No solo fue la romana, según hemos dicho, menos ingrata que las demás repúblicas, sino también menos severa y más parca que éstas en castigar a los generales de sus ejércitos. Si éstos erraban por malicia, los castigaba humanamente; y si por ignorancia, en vez de imponerles penas, les daba premios y honores.
Este proceder de los romanos era atinado, pues juzgaban de tanta importancia para los que tenían el mando de sus ejércitos la libertad de pensamiento y acción y no sujetar sus actos a consideraciones extrañas, que rehusaban añadir a lo que era por sí difícil y peligroso nuevas dificultades y peligros, convencidos de que, en caso contrario, ninguno podría operar valerosamente. Por ejemplo, enviaban un ejército a Grecia contra Filipo de Macedonia o en Italia contra Anníbal o contra los pueblos que antes habían vencido, y el general a quien confiaban el mando de la expedición tenía que cuidar por lo pronto de los muchos preparativos indispensables a tales empresas, los cuales son graves e importantísimos. Si a esta preocupación se añadiese la de numerosos ejemplos de romanos crucificados o muertos de otra manera por haber perdido batallas, era imposible a este general, dominado por tantas preocupaciones, tomar una resolución animosa.

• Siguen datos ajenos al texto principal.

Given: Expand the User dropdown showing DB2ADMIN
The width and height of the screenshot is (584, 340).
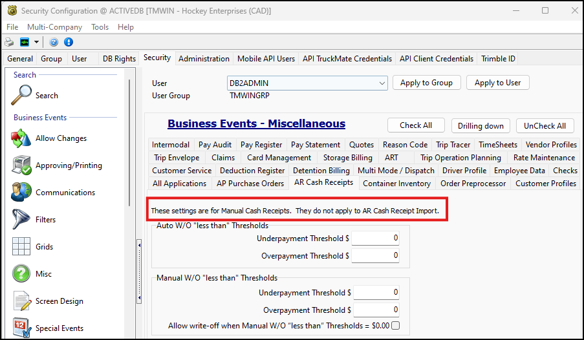Looking at the screenshot, I should point(382,83).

Juzgando , pues, la república que, a los que en tal caso se encuentran, pena perder batalla, no quiso intimidarlos con amenaza de mayor castigo.
He aquí un ejemplo de errores cometidos a sabiendas. Estaban Sergio y virginio en campaña contra los veientes, mandando cada uno una parte del ejército. Sergio hacia el punto por donde podían venir los toscanos, y Virginio en el puesto. Atacado Sergio por los falerianos, prefirió ser derrotado, y puesto en fuga a pedir auxilio a Virginio, quien, por su parte, esperando que su colega se le humillase, antes quiso la deshonra de su patria y la destrucción de aquél ejército que prestarle ayuda. Ejemplo verdaderamente lamentable y capaz de inspirar mala opinión de la república romana si ambos generales no hubieran sido castigados. Pero su castigo, que en otra república hubiera de pena capital, en Roma fue una multa; no porque sus faltas dejaran de merecer mas dura pena, sino porque los romanos, por las razones antedichas, prefirieron seguir en este caso sus antiguas costumbres.
En cuanto a las faltas por ignorancia, ningún ejemplo mejor que el de Varrón. Por su temeridad, derroto Anníbal a los romanos en Canas, derrota que hizo peligrar la libertad de la república. Fue ignorancia y no malicia, y a causa de ello, en vez de castigarle, le honraron, saliendo todos los senadores a recibirle cuando volvió a roma. No pudiéndole premiar por la batalla perdida, le demostraron su agradecimiento por haber vuelto y no desaparecer de la salvación de la república.
Cuando Papirio Cursor quiso dar muerte a Fabio por haber librado batalla a los samnitas sin su orden, entre los argumentos que Alegaba el padre de Fabio contra la obstinación del dictador, era uno que jamás había hecho el pueblo romano con ninguno de sus generales derrotados, lo que Papirio quería hacer con su hijo victorioso.